● **Action item**: Below are the records; copy every line in them that holds the string "computer".

● **Dataset entries**:
Segment Open

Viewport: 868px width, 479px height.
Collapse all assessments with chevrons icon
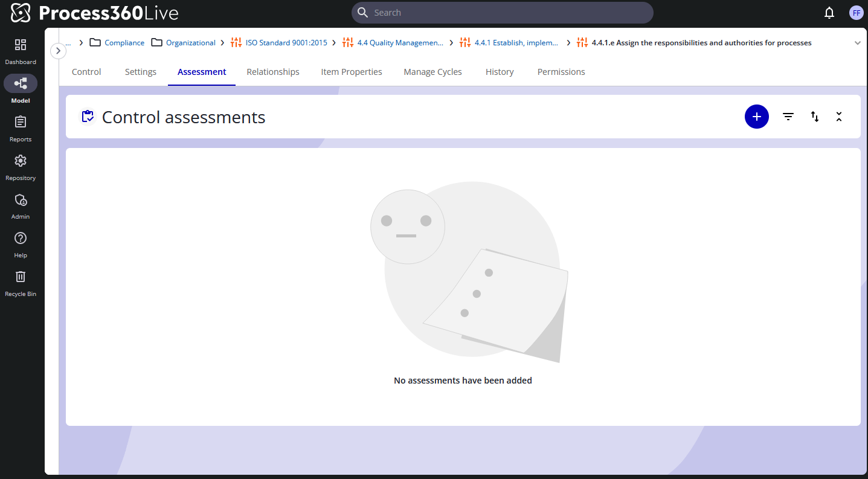(x=839, y=117)
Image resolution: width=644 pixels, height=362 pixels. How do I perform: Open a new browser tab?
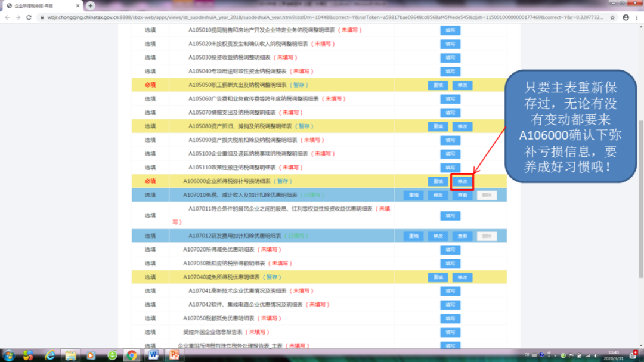pyautogui.click(x=91, y=5)
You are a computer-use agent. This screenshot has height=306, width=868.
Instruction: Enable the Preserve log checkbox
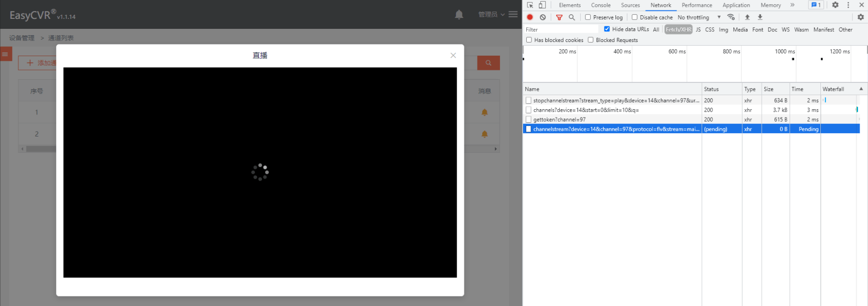coord(588,17)
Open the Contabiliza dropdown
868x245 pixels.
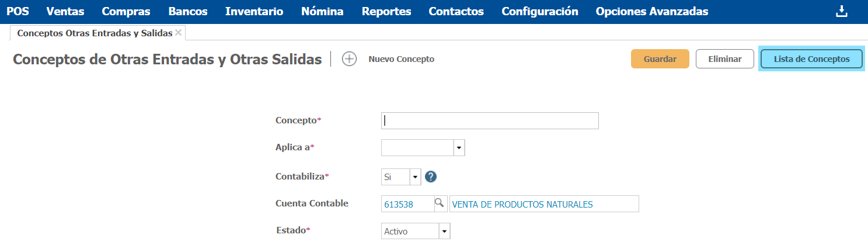(x=415, y=176)
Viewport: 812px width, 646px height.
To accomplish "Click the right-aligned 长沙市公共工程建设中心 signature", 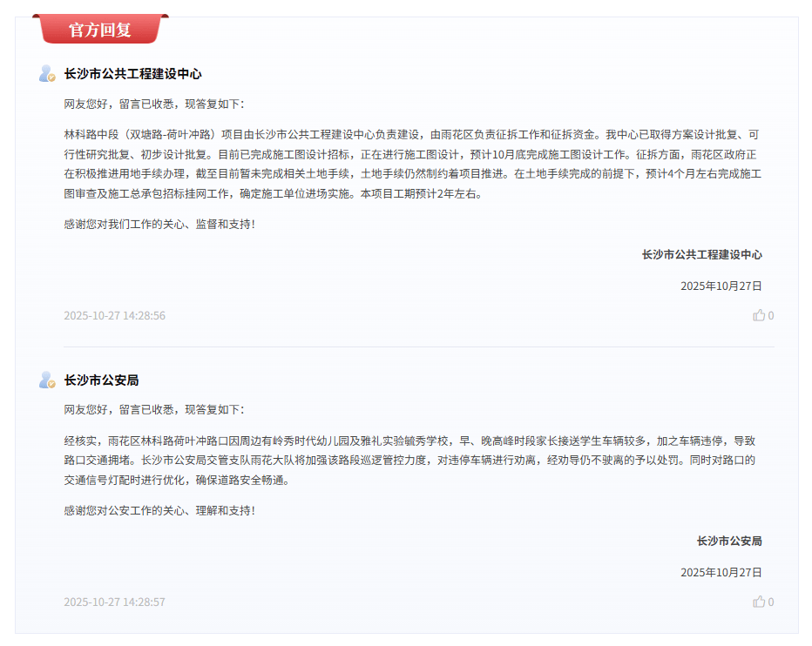I will pos(701,254).
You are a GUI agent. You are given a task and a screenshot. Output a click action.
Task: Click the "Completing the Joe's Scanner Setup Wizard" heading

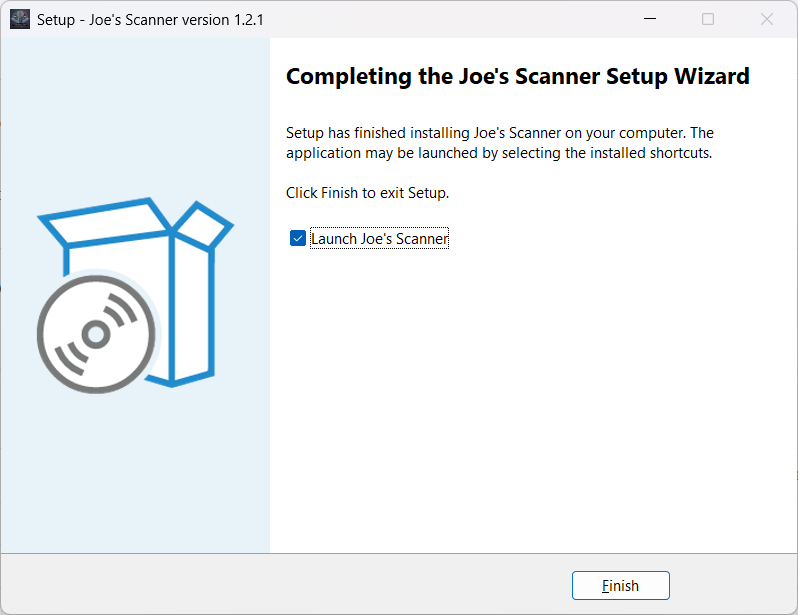tap(517, 77)
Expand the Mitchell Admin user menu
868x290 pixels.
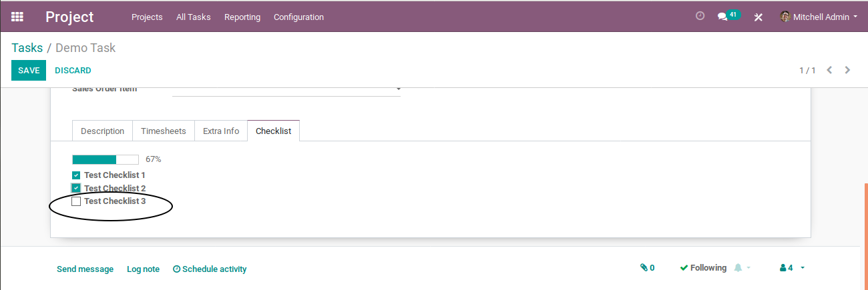(x=819, y=17)
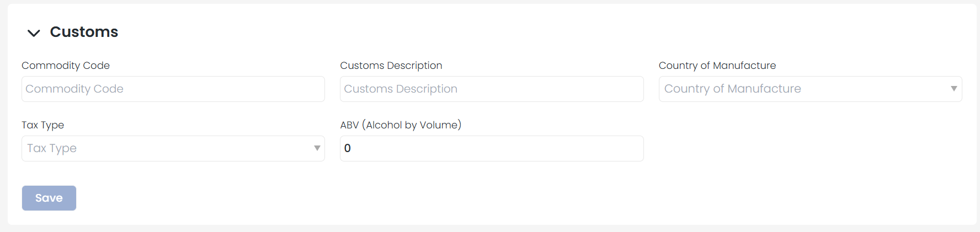Click the Customs Description placeholder text
Viewport: 980px width, 232px height.
(401, 89)
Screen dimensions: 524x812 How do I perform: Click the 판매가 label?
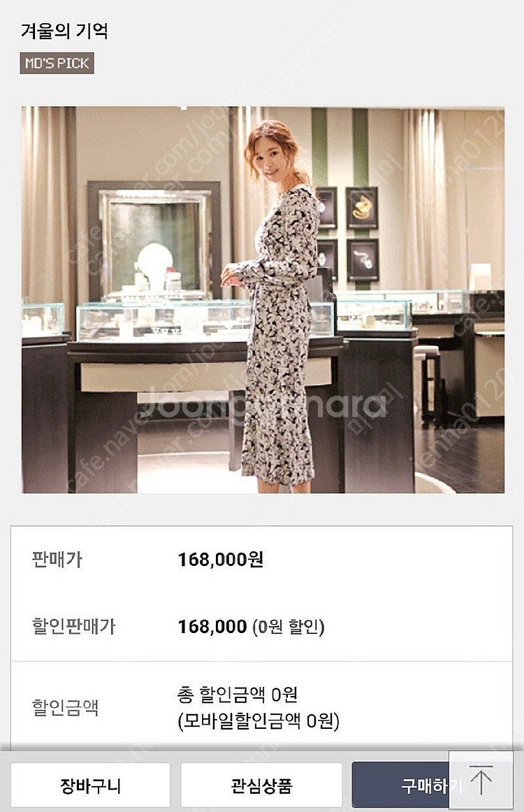57,559
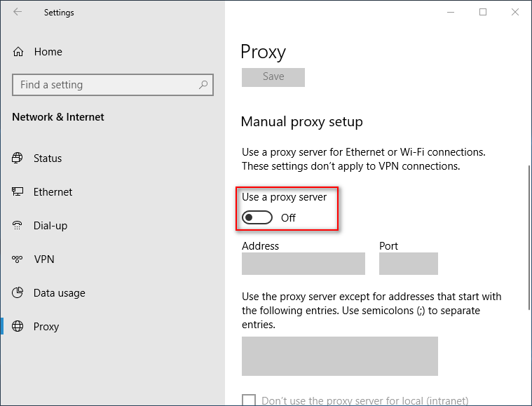Open Data usage via its sidebar icon
The height and width of the screenshot is (406, 532).
(x=18, y=293)
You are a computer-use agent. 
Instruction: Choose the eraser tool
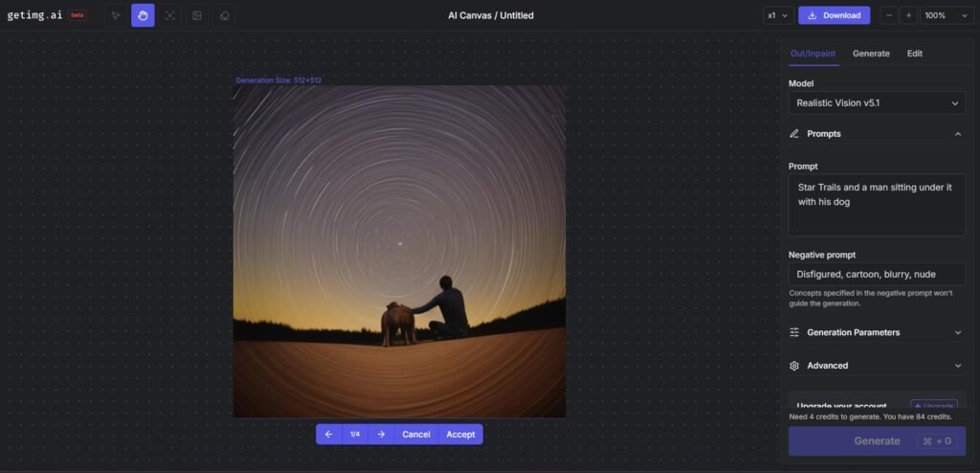click(223, 15)
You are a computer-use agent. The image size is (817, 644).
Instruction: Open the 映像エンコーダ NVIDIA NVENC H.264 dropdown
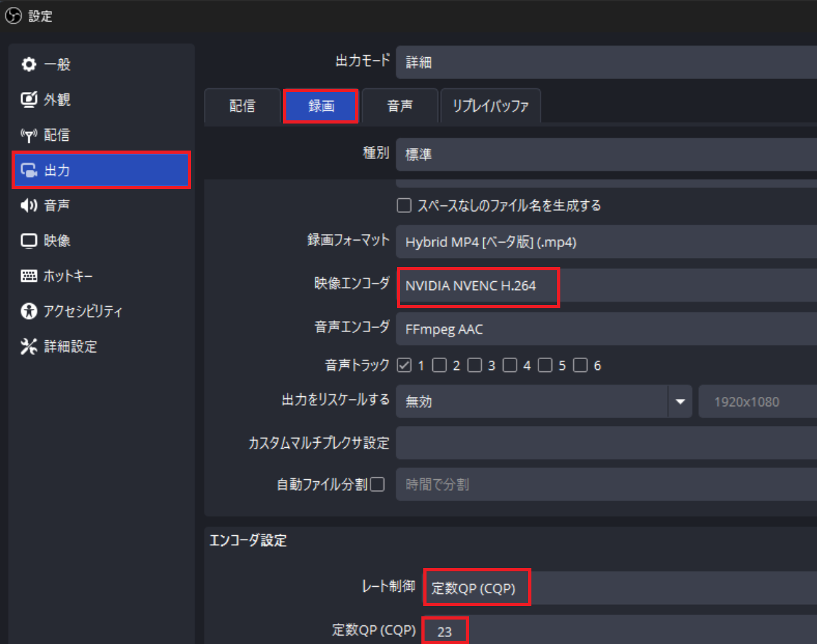[x=605, y=286]
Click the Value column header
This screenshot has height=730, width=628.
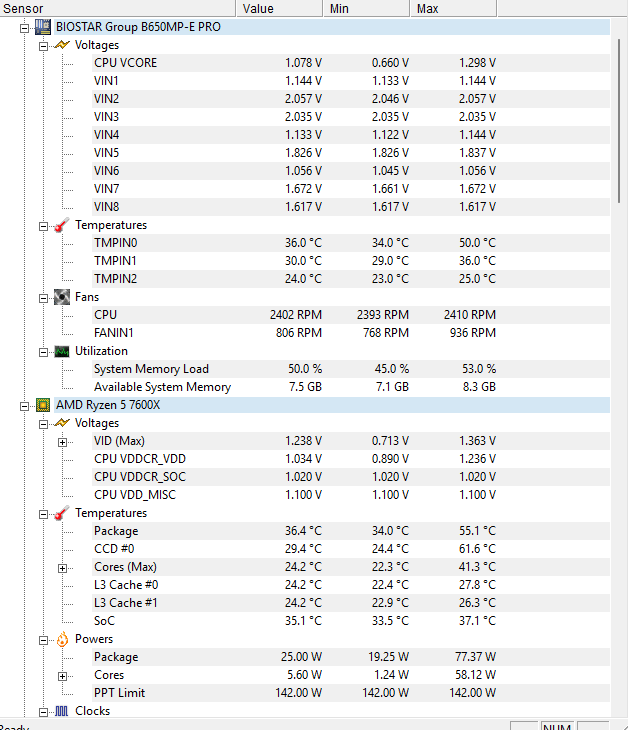tap(280, 8)
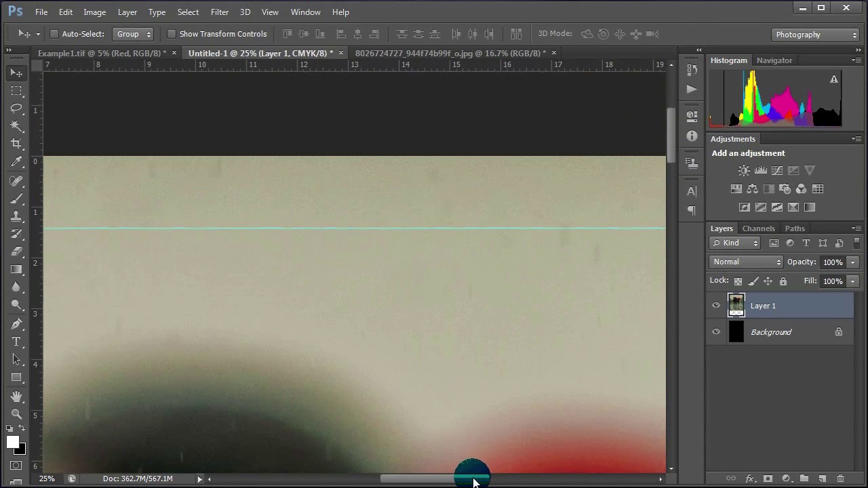Select the Lasso tool
Screen dimensions: 868x488
[x=17, y=108]
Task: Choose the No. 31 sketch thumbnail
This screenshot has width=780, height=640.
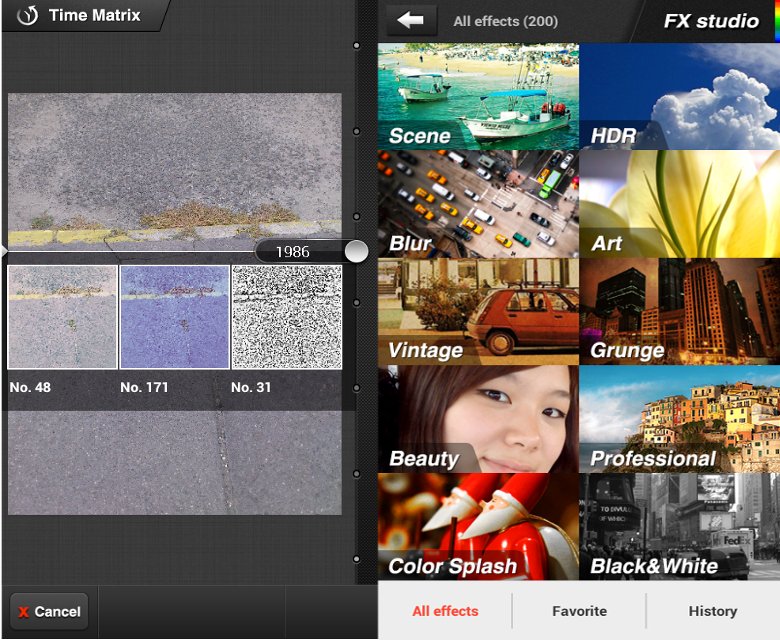Action: point(287,317)
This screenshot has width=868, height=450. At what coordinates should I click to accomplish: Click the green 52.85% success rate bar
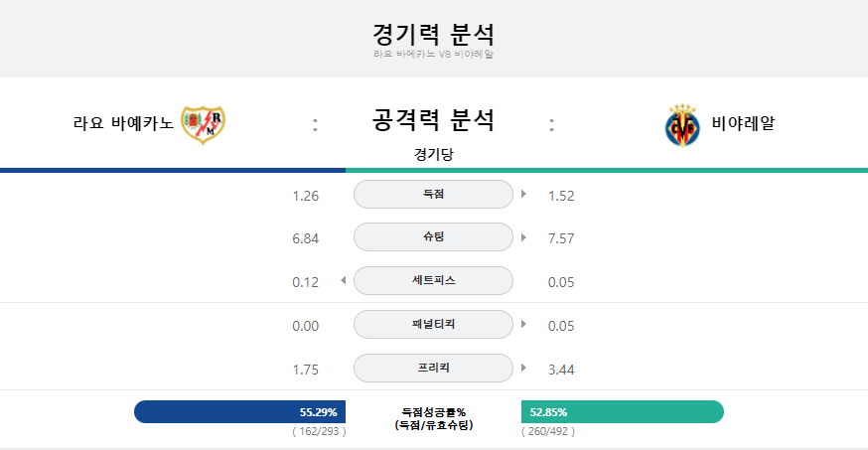[x=623, y=412]
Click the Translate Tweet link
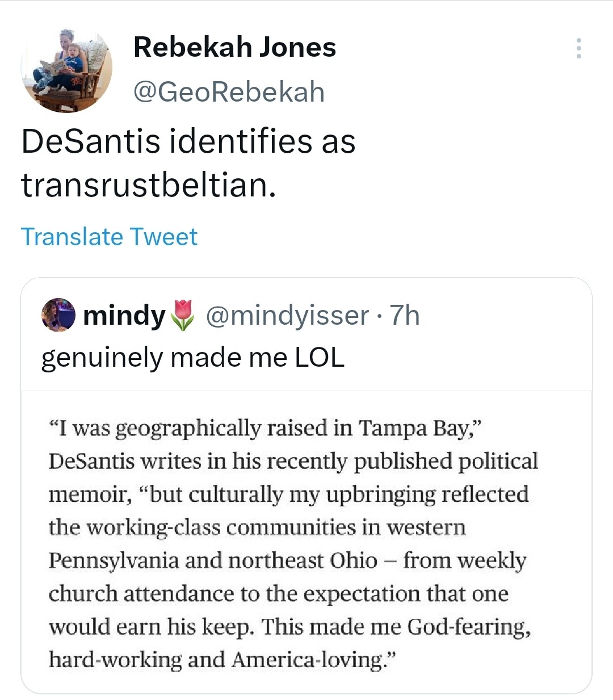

Segment Closed

● **Output for this exercise**:
You are a computer-use agent. This screenshot has height=306, width=868.
You are a computer-use agent. 
You are a computer-use agent. The image size is (817, 644).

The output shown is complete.